| Selected passage |

---------------

6. Review Comments to the Author

Please use the space provided to explain your answers to the questions above. You may also include additional comments for the author, including concerns about dual publication, research ethics, or publication ethics. (Please upload your review as an attachment if it exceeds 20,000 characters)

Reviewer #1: This study conducts timely re-analysis of previously published scRNAseq datasets of the mouse cochlea, attempting to move past the relatively simpler analysis of differential gene expression and focusing on gene networks and searching for ‘master regulator’ transcription factors. As such, the approach is interesting and of use for the community.

Concerning oversights in the data analysis workflow were highlighted in the first revision, with many of these not addressed satisfactorily by the authors.

As one of the stated goals of the paper was to provide an example of integrated analysis of readily available scRNAseq datasets, the authors should provide a lot more detail about how this was achieved.

Moreover, it is still not clear from the data analysis as presented if the authors managed to properly integrate the two datasets to avoid the typical ‘batch effect’ confounding factors.

The authors show some information about data normalisation strategies performed prior to data integration, but they stop short on providing further details.

Also, it is unclear if any data integration/normalisation was performed prior to the trajectory inference analysis.

I still think that there is some indication within the data for a gene expression profile linking cHC3s to P1-OHCs. But this should be re-evaluated under a much stricter and clearer data analysis workflow.

There is a concerning selective usage of subsets of the datasets for specific analysis that is not well justified.

As the manuscript stands, the conclusions stated are not supported by the data analysis performed.

Some specific points follow below. Please know that this is not a comprehensive list of corrections that would need to be made prior to any future publication. Additionally, this list still includes many of the questions raised during the first revision that were not satisfactorily answered, and are not repeated here.

Lines 116-118. You state your cluster analysis can differentiate between IHCs and OHCs. Again, have you tested cluster stability? the plots in figure 1C show DEGs between some cell types and the rest of the dataset. Why not show DEGs between IHCs and OHCs if you can differentiate them?

Figure 2A. the arrows are the bottom are misleading and denote recurrent assumptions made by the authors about the data. The analysis and results displayed in this plot hold no information about directionality of any kind.

Lines 154-156. A reference is made to eigengenes that are actually shown in figure 2A, described in the previous paragraph. Oversights such as this are present throughout the manuscript, making it extremely difficult for the reader to follow what is being analysed and where conclusions are being drawn from.

---------------

| Data to examine |
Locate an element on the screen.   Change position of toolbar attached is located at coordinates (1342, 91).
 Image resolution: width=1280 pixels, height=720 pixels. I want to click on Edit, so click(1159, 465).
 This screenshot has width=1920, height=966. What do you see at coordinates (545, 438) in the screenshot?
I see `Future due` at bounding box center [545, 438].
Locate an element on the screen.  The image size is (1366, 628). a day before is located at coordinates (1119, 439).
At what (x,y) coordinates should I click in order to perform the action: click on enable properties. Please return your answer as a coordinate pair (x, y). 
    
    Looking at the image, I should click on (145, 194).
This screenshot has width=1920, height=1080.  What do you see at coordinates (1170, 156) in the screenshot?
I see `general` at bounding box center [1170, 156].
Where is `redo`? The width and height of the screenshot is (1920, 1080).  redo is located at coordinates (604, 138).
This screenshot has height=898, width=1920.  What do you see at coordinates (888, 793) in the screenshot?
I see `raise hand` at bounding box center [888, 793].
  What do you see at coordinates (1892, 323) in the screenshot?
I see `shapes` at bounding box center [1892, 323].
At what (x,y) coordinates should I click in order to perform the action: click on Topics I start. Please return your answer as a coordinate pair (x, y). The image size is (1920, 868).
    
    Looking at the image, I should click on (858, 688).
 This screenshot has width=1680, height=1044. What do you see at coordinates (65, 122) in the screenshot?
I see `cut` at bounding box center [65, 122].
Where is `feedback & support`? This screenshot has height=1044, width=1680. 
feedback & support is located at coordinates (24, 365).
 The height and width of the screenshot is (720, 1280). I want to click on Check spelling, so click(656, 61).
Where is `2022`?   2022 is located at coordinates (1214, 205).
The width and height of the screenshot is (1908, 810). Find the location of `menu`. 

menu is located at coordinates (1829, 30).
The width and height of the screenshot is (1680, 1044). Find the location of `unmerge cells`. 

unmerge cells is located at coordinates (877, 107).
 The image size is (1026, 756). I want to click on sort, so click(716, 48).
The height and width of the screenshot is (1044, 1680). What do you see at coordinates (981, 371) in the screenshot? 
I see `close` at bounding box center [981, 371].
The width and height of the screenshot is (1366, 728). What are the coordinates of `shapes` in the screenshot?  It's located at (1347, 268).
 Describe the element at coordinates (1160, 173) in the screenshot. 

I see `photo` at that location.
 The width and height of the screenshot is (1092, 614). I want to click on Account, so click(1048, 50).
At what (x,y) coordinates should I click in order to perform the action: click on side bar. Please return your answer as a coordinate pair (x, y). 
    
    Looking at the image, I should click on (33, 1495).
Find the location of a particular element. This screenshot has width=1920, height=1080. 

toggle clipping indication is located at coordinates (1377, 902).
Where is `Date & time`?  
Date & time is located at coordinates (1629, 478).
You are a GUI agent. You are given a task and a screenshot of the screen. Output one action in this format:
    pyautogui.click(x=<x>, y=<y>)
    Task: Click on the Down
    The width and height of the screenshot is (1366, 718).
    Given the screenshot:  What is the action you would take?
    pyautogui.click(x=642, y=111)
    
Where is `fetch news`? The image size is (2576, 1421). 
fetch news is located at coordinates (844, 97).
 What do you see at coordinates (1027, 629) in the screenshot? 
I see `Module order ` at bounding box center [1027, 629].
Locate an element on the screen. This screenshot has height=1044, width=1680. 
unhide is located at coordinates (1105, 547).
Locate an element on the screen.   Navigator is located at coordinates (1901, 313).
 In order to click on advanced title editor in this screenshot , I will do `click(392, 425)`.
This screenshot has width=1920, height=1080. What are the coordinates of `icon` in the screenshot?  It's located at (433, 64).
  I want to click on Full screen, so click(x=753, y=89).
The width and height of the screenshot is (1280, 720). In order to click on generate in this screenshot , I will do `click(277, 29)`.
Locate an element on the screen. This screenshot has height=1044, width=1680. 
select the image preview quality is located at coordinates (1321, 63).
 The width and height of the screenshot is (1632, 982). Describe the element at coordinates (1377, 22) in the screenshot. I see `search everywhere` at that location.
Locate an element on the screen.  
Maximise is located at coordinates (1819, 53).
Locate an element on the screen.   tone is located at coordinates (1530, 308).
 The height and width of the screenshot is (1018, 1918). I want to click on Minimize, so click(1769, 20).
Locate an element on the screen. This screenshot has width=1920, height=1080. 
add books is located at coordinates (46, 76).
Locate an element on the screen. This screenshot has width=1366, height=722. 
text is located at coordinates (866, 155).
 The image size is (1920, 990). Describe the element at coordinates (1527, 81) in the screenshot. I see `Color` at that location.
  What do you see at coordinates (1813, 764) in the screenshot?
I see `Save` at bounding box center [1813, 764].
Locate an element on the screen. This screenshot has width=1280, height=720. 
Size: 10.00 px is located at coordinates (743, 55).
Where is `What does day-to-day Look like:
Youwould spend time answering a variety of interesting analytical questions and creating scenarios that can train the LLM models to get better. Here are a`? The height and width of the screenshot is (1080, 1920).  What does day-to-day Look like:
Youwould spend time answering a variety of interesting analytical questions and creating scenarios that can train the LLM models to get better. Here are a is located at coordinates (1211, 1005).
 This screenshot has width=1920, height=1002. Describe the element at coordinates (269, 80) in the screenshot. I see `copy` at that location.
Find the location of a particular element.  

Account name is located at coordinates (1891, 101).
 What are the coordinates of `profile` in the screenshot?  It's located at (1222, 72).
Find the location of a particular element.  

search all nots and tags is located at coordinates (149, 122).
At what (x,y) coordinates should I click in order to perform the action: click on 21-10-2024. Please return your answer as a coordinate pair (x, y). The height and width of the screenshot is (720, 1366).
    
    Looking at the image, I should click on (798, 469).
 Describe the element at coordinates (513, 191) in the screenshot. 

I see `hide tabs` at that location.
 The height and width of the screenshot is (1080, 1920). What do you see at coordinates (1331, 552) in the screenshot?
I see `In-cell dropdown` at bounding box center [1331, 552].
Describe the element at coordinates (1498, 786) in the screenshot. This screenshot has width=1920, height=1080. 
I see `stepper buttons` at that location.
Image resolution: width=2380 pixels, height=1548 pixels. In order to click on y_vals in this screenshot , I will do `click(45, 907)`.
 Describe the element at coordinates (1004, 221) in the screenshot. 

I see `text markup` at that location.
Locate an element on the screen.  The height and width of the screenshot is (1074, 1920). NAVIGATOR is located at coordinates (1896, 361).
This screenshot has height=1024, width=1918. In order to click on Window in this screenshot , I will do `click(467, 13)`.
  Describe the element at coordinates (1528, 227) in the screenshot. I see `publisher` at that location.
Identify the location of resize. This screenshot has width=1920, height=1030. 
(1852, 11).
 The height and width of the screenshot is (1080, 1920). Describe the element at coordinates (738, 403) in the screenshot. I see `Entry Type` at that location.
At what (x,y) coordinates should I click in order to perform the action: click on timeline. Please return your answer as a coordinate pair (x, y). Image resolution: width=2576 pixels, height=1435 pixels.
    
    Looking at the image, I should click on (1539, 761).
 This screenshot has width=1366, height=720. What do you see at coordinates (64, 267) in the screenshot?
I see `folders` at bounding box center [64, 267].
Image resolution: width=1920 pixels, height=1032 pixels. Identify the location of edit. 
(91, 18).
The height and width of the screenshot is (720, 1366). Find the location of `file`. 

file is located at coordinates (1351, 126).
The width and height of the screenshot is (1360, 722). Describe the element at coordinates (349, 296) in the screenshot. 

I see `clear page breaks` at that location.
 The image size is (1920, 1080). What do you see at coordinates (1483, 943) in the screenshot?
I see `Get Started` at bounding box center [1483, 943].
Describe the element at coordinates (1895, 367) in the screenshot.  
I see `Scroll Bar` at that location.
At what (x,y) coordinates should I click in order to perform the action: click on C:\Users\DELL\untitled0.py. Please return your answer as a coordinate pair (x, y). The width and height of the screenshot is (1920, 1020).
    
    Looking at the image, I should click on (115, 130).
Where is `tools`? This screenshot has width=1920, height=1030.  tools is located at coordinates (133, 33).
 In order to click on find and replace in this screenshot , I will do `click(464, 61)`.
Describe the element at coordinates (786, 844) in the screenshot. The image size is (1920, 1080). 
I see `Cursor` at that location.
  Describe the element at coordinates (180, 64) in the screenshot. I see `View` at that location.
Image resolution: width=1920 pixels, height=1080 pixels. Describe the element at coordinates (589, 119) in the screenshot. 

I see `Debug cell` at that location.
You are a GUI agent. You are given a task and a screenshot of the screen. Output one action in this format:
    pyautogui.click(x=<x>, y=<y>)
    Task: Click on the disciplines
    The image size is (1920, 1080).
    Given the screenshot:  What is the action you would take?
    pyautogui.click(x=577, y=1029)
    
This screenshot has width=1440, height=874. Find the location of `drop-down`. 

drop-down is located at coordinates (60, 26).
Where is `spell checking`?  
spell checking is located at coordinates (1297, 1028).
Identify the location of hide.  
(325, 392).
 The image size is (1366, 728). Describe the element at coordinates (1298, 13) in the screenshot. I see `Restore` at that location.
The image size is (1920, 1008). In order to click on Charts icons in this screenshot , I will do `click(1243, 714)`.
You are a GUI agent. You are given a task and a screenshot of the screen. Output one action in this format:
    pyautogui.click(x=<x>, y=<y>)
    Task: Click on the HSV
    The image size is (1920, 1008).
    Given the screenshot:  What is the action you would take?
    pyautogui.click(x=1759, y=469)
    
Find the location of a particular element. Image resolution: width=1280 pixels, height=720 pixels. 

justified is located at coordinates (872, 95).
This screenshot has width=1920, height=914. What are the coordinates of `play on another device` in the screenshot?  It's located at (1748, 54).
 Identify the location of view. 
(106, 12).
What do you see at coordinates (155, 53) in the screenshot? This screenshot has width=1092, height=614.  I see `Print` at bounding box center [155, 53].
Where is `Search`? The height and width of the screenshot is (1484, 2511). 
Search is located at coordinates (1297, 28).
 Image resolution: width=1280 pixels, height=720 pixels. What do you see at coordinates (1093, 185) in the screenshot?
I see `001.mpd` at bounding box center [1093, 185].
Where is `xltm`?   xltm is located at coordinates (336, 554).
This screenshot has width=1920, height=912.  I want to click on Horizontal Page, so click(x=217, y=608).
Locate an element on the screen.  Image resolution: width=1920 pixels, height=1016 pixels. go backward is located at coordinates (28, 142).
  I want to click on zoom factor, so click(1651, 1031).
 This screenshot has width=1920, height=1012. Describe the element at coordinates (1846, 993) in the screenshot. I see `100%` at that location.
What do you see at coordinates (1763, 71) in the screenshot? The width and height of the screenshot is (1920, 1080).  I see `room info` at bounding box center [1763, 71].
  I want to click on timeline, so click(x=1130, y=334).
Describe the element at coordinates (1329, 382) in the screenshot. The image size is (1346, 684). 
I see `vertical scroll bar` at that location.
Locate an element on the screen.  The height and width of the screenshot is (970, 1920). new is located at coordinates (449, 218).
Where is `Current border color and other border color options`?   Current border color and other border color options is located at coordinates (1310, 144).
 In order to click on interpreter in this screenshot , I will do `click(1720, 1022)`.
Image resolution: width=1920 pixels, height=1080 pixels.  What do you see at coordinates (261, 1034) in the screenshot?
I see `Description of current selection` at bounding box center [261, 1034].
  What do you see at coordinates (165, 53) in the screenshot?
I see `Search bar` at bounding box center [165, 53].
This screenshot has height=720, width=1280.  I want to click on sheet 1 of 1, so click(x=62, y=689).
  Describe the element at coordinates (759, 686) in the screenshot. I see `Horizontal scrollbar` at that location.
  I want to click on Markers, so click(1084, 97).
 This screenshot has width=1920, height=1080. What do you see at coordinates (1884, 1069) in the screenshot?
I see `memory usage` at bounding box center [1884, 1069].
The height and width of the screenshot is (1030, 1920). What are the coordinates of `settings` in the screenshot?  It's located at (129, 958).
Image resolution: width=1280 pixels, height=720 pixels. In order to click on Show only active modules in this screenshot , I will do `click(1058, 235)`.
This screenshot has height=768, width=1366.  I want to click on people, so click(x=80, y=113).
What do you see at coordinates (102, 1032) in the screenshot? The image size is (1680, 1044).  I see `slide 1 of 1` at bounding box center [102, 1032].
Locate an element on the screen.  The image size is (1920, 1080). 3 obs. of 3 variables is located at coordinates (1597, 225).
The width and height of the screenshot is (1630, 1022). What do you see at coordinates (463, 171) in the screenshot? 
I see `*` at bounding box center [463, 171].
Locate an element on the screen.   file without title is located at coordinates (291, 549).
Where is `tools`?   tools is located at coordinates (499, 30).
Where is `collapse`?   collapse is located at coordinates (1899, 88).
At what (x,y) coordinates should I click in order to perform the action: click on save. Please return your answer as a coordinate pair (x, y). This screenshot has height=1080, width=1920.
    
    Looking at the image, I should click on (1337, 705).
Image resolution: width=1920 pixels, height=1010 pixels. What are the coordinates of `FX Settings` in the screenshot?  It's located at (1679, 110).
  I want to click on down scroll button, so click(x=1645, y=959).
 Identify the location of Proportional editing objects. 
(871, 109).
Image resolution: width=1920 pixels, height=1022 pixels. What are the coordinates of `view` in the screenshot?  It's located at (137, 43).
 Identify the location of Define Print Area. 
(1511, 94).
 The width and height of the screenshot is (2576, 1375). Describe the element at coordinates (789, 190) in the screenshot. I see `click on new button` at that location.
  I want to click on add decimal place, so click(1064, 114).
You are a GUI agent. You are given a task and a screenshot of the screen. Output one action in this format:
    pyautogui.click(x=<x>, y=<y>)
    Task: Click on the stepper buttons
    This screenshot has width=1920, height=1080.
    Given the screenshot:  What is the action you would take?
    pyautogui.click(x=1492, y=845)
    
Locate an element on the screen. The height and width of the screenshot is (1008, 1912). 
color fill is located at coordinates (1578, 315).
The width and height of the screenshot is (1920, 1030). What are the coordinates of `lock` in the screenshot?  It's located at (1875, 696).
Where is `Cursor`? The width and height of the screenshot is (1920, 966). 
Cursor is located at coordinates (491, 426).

---------------

| Assigned task 1 |
How would this sentence from the peer review read in Spanish: "As the manuscript stands, the conclusions stated are not supported by the data analysis performed."?
| Assigned task 2 |
Set down everything in the peer review from "Reviewer #1: This study" down to "this was achieved.", copied word for word.
The records were drawn from a separate source.

| Expected output 1 |
Tal como está el manuscrito, las conclusiones expuestas no están respaldadas por el análisis de datos realizado.

| Expected output 2 |
Reviewer #1: This study conducts timely re-analysis of previously published scRNAseq datasets of the mouse cochlea, attempting to move past the relatively simpler analysis of differential gene expression and focusing on gene networks and searching for ‘master regulator’ transcription factors. As such, the approach is interesting and of use for the community.

Concerning oversights in the data analysis workflow were highlighted in the first revision, with many of these not addressed satisfactorily by the authors.

As one of the stated goals of the paper was to provide an example of integrated analysis of readily available scRNAseq datasets, the authors should provide a lot more detail about how this was achieved.